How does zazen cultivate not-stealing?  There is the mind that wants things, that seeks fulfillment by trying to get what it does not have.  Actually, there is the body that desires what it does not have, a body filled with energy driving it to seek fulfillment in delusory ways, in ways that will not actually lead to fulfillment, in ways that at best lead to transient satisfaction.  The mind may well understand that it will not be fulfilled so easily, but the energies in the body persist and overcome the mind.  This work with the body is at the core of Buddhism: learning to transcend our actions and thoughts that only lead to transient satisfaction means working with the body, and the way we do that is through meditation, by steadfastly facing, recognizing, and being compassionate with all the energies in the body.  So in zazen it may look like all we are doing is staring at a wall but really we are practicing deep honesty and love. 

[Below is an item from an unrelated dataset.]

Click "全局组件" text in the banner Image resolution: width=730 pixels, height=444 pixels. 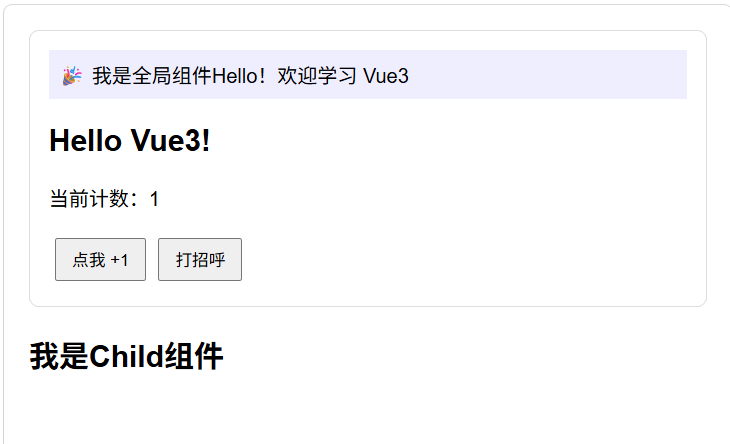point(172,76)
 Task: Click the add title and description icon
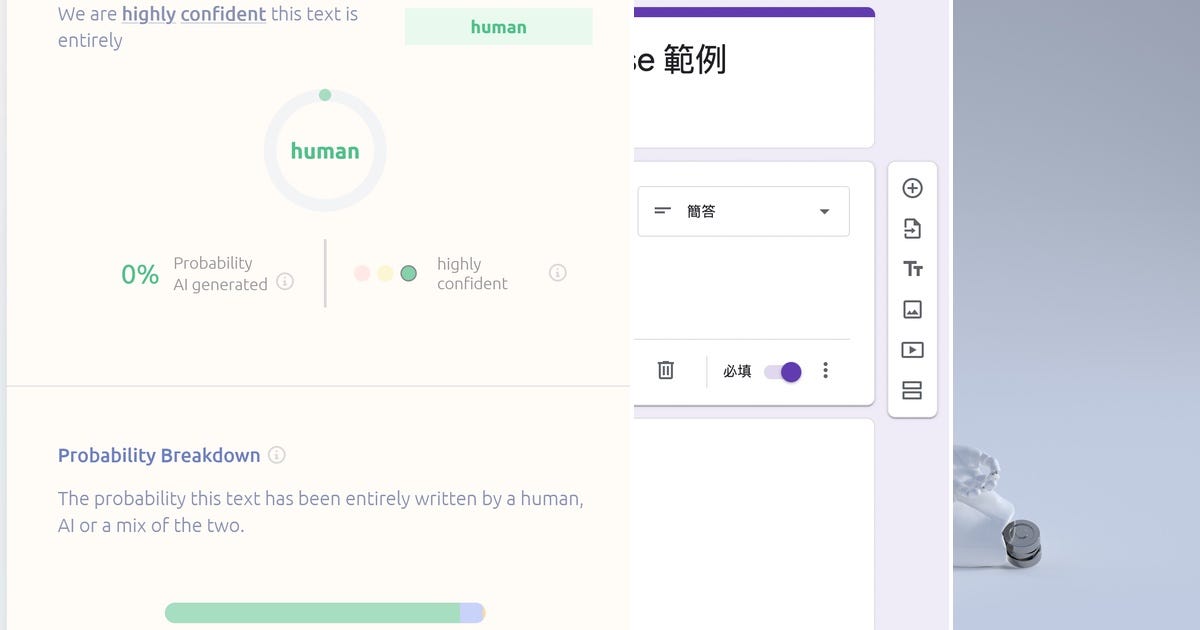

Zazen perfects the precepts because zazen works on a body level; it forces us to sit with the energies in the body, gives those energies a chance to be seen and to settle down.  Zazen is a practice in finding fulfillment in this very moment; so zazen is actually the precept of not-stealing, of not trying to gain something, of not trying to seek fulfillment elsewhere.  But it goes both ways; the precepts also facilitate zazen, the active practices, visualizations, and contemplations of selflessness and generosity and fulfillment alter and calm the organism and facilitate the deepening of zazen.